Además del mar, la geografía de
Puerto Vallarta
se engalana con enhiestas montañas que son absorbidas por la densa
jungla de la Sierra Madre Occidental, donde el agua diáfana anda
con prisa por ríos cimbreantes o cae vertiginosamente por empinadas
y bulliciosas cataratas.

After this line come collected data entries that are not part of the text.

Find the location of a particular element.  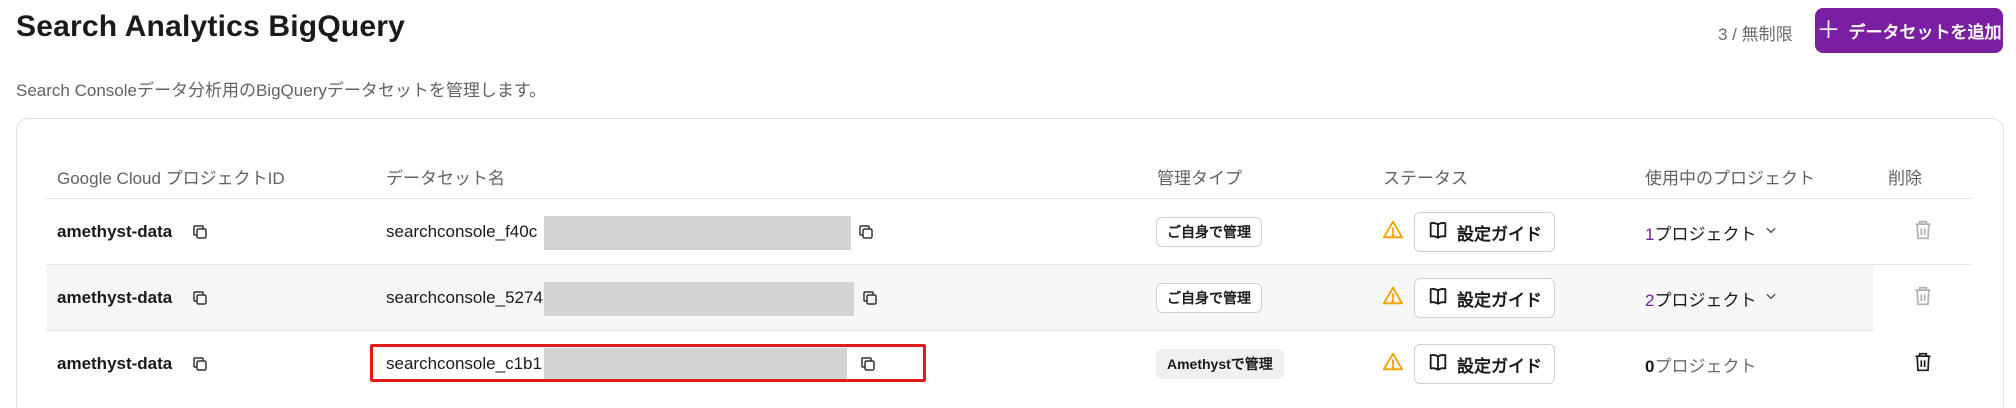

quota-indicator: 3 / 無制限 is located at coordinates (1756, 34).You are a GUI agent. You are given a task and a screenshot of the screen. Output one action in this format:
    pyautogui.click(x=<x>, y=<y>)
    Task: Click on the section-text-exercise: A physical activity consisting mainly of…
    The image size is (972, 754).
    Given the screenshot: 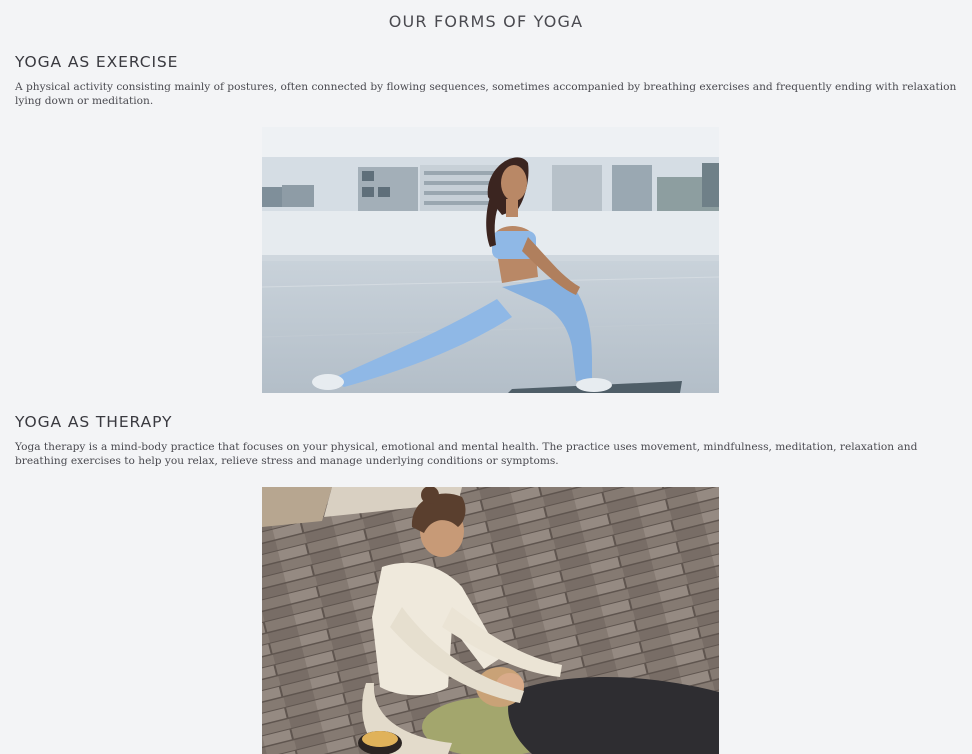 What is the action you would take?
    pyautogui.click(x=486, y=94)
    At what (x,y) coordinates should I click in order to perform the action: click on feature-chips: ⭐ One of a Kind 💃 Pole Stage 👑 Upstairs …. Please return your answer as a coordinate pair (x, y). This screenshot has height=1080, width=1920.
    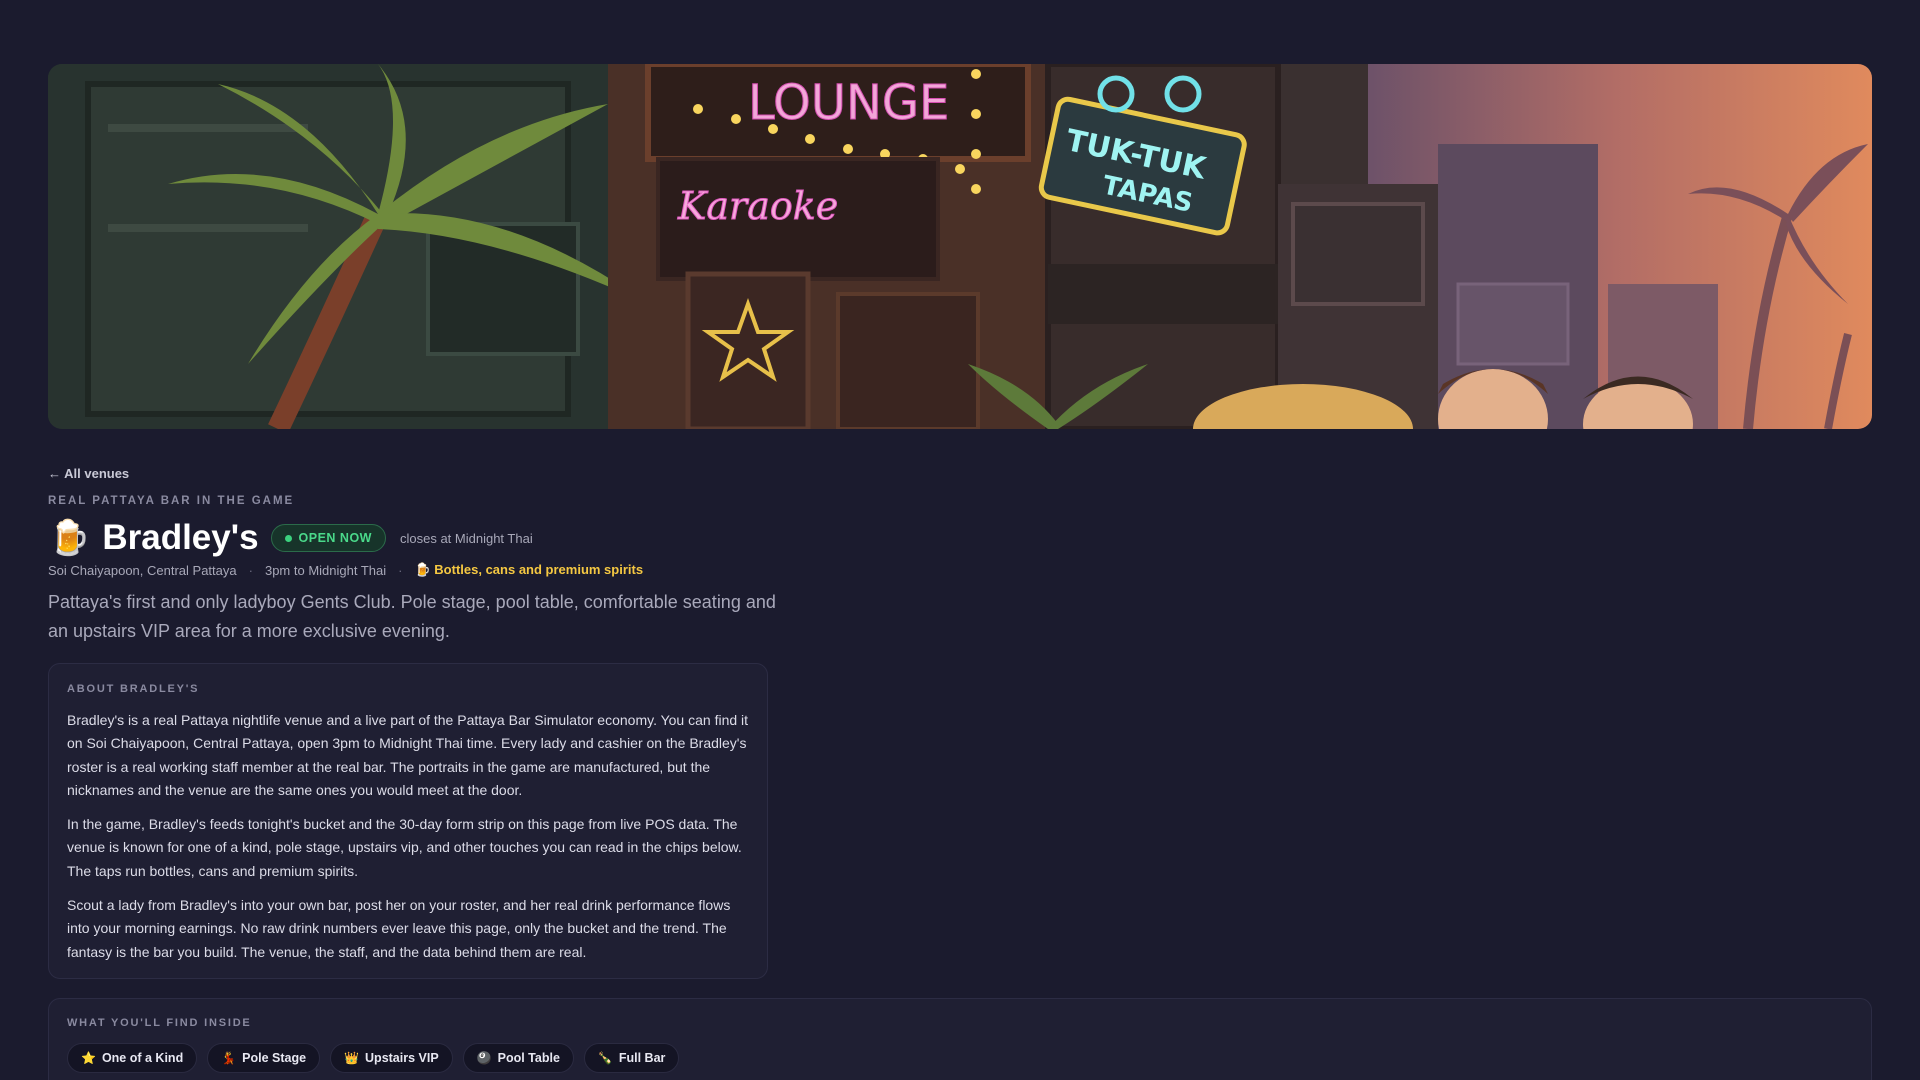
    Looking at the image, I should click on (960, 1058).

Aquí los senderos conducen al corazón del
bosque, entonces, el viajero se convierte en un explorador, en un
pionero.
El goce no termina en la playa, tampoco en la Sierra Madre Occidental, este continúa y se prolonga a la ciudad antigua, con el hermoso templo de Nuestra Señora de Guadalupe o el inquieto malecón flanqueado por esculturas de bronce. Galerías, mercados, excelentes restaurantes, entre otros detalles como las tradicionales y festivas noches mexicanas, completan el panorama urbano.
Puerto Vallarta está localizado a 989 kilómetros
de la Ciudad de México y a 340 kilómetros de Guadalajara, la capital
del estado de Jalisco, y la segunda ciudad del país, que es célebre
por su cariz conservador y por ser la tierra de los mariachis y
el tequila, auténticos símbolos de la cultura mexicana.
Sol y mar. Descanso y aventura en
Puerto Vallarta,
un destino que tiene demasiado por ofrecer: playa, deportes acuáticos,
montañas, naturaleza al máximo y un sosegado gesto colonial. Una
bahía bendita del Pacífico Central Mexicano.